_What you have to do:_ Tally how many lines in the material include the word "Click", then give that figure by itself.

_Available data:_
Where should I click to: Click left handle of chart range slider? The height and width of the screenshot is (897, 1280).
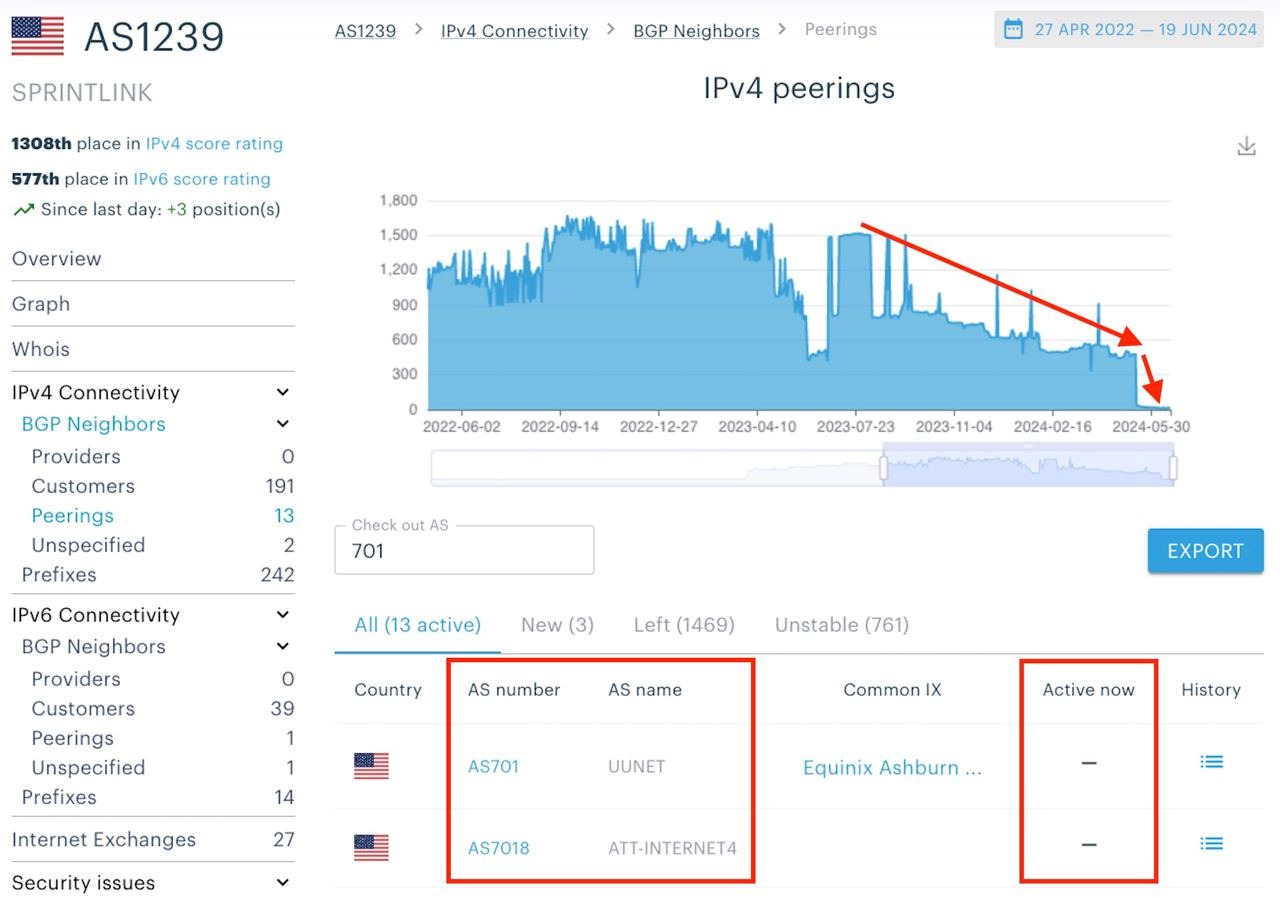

--

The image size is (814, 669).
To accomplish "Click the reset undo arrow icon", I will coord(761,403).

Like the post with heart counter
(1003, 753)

_Written answer:_ 2